Acute lymphoblastic or lymphocytic leukemia is a cancer of the blood or bone marrow where a mutation causes abnormal bone marrow cells to continue to grow and proliferate.  The abnormal cells called lymphoblasts do not function properly and crowd out healthy white blood cells. The disease is the most common form of cancer in children, in whom it is easier to treat, but acute lymphoblastic leukemia in adults is more difficult to treat.

Penn’s experimental immunotherapy uses a technology code-named CTL019 that harnesses a protein called a chimeric antigen receptor found on the surface of immune-system T-cells and binds to the surface of cancer cells associated with acute lymphoblastic leukemia and the related chronic lymphocytic leukemia expressing a protein known as CD19.

The treatments first extract T-cells from the blood of a leukemia patient, then genetically reprogram the T-cells to target cells in the patient expressing the CD19 protein. The reprogrammed cells are returned to the patient to multiply, search out, and bind to cells with CD19 on their surfaces. At the same time, the new infused T-cells ignore cells without CD19, thus avoiding the often harmful side-effects associated by conventional cancer therapies.

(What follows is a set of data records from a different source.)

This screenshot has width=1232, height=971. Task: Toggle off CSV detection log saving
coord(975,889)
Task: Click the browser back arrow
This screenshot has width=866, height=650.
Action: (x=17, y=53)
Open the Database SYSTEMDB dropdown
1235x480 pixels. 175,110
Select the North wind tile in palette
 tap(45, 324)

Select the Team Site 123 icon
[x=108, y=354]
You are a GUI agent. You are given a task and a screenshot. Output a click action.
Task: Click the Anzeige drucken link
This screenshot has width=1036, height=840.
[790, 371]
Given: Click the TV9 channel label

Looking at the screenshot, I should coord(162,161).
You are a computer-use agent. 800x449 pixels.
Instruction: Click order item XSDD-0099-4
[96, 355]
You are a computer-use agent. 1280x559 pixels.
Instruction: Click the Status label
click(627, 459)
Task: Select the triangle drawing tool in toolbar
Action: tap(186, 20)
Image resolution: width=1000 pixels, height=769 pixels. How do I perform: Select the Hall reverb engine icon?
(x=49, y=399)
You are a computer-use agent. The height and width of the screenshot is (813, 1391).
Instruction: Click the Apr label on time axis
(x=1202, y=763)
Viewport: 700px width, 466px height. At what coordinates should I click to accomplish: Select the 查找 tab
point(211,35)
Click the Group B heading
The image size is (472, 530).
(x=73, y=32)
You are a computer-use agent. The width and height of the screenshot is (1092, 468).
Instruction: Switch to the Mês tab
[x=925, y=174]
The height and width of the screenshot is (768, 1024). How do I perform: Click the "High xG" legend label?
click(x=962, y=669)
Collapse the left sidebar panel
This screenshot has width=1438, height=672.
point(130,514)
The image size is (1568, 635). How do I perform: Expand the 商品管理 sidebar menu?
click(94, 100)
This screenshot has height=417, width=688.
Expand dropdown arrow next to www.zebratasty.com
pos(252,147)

Penn is developing the CTL019 technology in a partnership with the pharmaceutical company Novartis, under a 2012 deal that gives Novartis an exclusive license to chimeric antigen receptors developed through the partnership for all treatments, including acute lymphoblastic leukemia. Under the agreement, Penn is entitled to research funding from Novartis, as well as milestone payments for the achievement of clinical, regulatory, and commercial milestones, plus royalty payments from future sales.

The breakthrough designation is based in part on results from a clinical trial of children and some adults with acute lymphoblastic leukemia, reported last year at a meeting of the American Society of Hematology. The university reported on the first 27 of the 55 patients treated in the trial. Of the 22 children in the sample, 19 experienced a complete remission, while 5 patients relapsed as a result of new cancer cells that did not express the CD19 target.

Of the 5 adult patients, all experienced completed remission, with the longest remission period continuing 6 months after treatment. One patient received a bone marrow transplant, while another patient relapsed after 3 months, where cancer cells tested negative for the CD19 target.

The university says Penn and Novartis developed and are testing a comparable chimeric antigen receptor therapy for chronic lymphocytic leukemia, while treatments for non-Hodgkin lymphoma and myeloma are under development. The parties are also testing similar immunotherapies for mesothelioma, ovarian, breast, and pancreatic cancer.